But you can also train a dog to guide a blind person to walk through a city, when was the last time you saw a guide cat

And a dog will wake you if up if the house is on fire. Cats will just bail.

Also, this one:

a cat is liable to knock your full glasses off the table for their own morbid amusement, dogs can bring you things when you need them, such as the paper, or a sense of dignity in your superior choice of animal companion.

Your move Wenz :P
 
dogs-vs-cats.jpg


:D
 
And a dog will wake you if up if the house is on fire. Cats will just bail.

Also, this one:

Your move Wenz :P
uhm well...ja.... those are true

View attachment 8636

I love both my dog and cat but this is definitely how i see things.
ja i am definitely my cats slave, when she meows i get up to see what she wants... mine also has this evil streak where she doesnt purr unless she really really really wants something

dogs may be able to detect cancer but cats teaches you how to love (ie love something that doesnt necessarily love you)
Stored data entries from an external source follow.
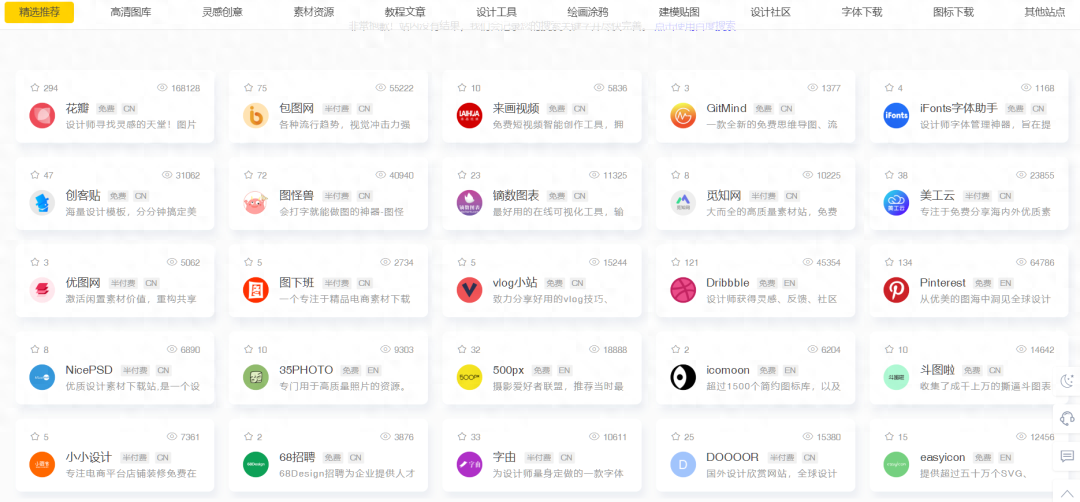Click the Dribbble pink basketball icon
This screenshot has height=502, width=1080.
[x=683, y=290]
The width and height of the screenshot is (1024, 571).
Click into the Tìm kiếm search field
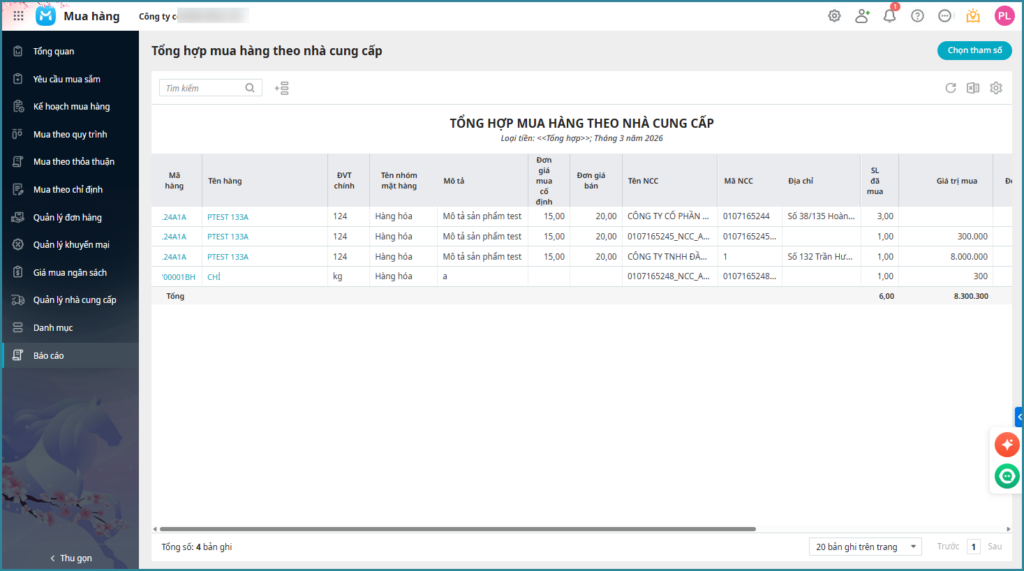pos(203,88)
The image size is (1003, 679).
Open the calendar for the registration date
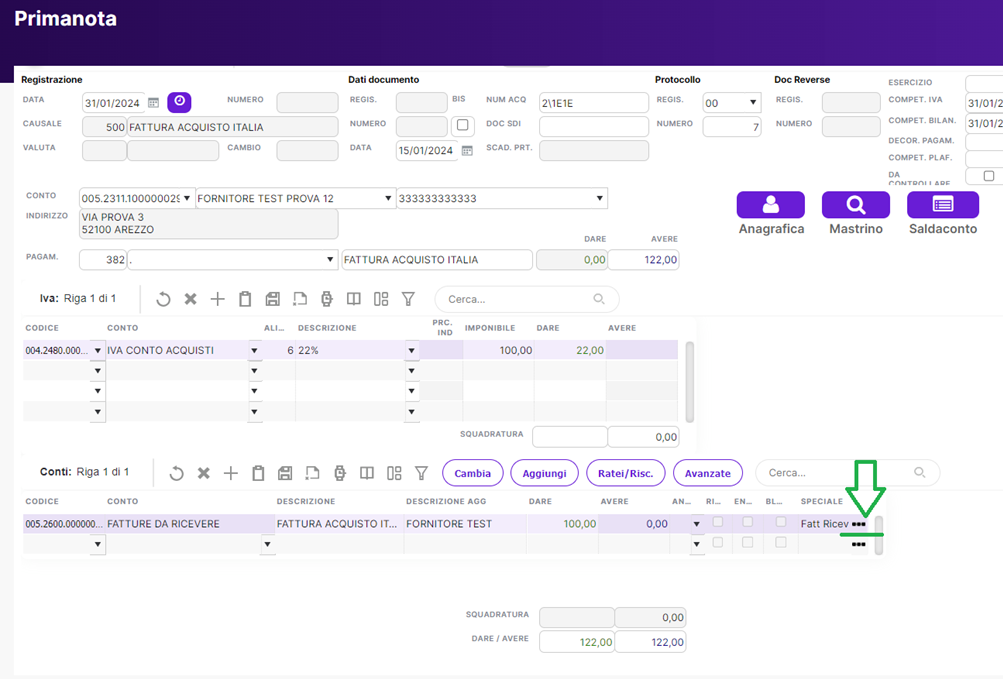tap(154, 102)
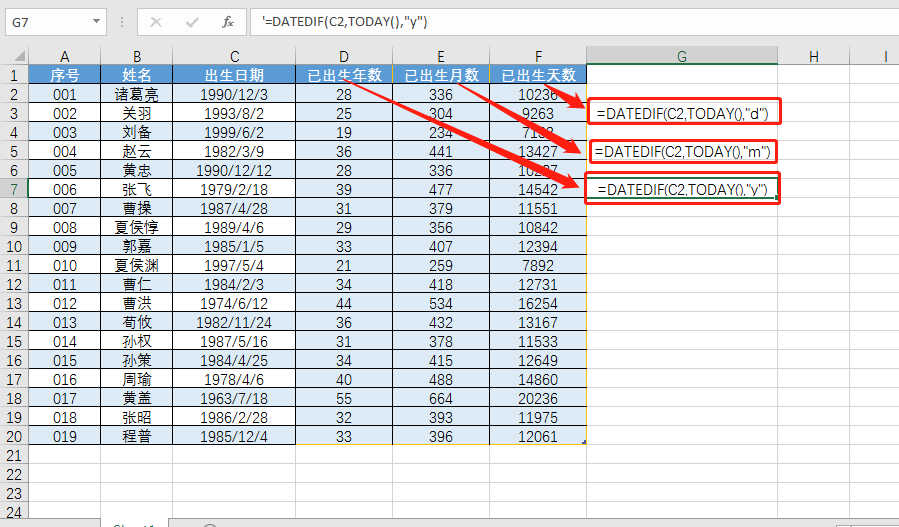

oh and another thing... i can guarantee you that guys who like or have cats get laid more often...
 
uhm well...ja.... those are true

ja i am definitely my cats slave, when she meows i get up to see what she wants... mine also has this evil streak where she doesnt purr unless she really really really wants something

dogs may be able to detect cancer but cats teaches you how to love (ie love something that doesnt necessarily love you)

oh and another thing... i can guarantee you that guys who like or have cats get laid more often...

Now that's BS.
 
uhm well...ja.... those are true

ja i am definitely my cats slave, when she meows i get up to see what she wants... mine also has this evil streak where she doesnt purr unless she really really really wants something

dogs may be able to detect cancer but cats teaches you how to love (ie love something that doesnt necessarily love you)

oh and another thing... i can guarantee you that guys who like or have cats get laid more often...

I need to get rid of my dog then, she seems to be cancelling out that effect :D
 
uhm well...ja.... those are true

ja i am definitely my cats slave, when she meows i get up to see what she wants... mine also has this evil streak where she doesnt purr unless she really really really wants something

dogs may be able to detect cancer but cats teaches you how to love (ie love something that doesnt necessarily love you)

oh and another thing... i can guarantee you that guys who like or have cats get laid more often...

Now that's BS.

I agree with Murph on this one. . . If a guy has a cat I start running
 
Does anyone if MyBroadband changed their links?

Usually links in the newsletter direct you to MyBroadband.co.za but i recently got a duplicate of a mail but the links redirect to MyBroadBandMail.co.za

Phishing link or did they actually change their links?
 
10 reasons why cats think they are awesome :D
1.Cats make great alarm clocks, waking up humans right on time, at the same time every morning. Even better, we do not have snooze alarms.
2. With our soft, touchable fur and calming purrs, cats are great stress-relievers.
3. Cats are great help around the house. We will supervise everything you do, especially if it involves boxes, wrapping paper or food. Oh, except for vacuuming and certain other domestic chores which are beneath us.
4. Cats are creatures of discernment; the kind of love we offer is deeply considered and not given lightly. It is a much richer, more complex bond than one has with any other creature. Including humans, who tend to be too complex and often lacking in richness.
5. Cats are living, breathing home decor, with more grace and beauty than the vase that we knocked off the mantle. In fact, replacing your breakables with cats creates a stunning look for your home.
6. Cats will teach you how to hunt, if you let us.
7. Cats will watch even the worst reality TV show with you and never disparage your taste in programming.
8. If you have never aspired to a leadership position, a cat makes the perfect pet because you will never be our boss. In fact, bossing us around is futile.
9. You never have to buy clothes for a cat. In fact, we prefer that you don’t.
10. Cats constantly remind you that rules are made to be broken.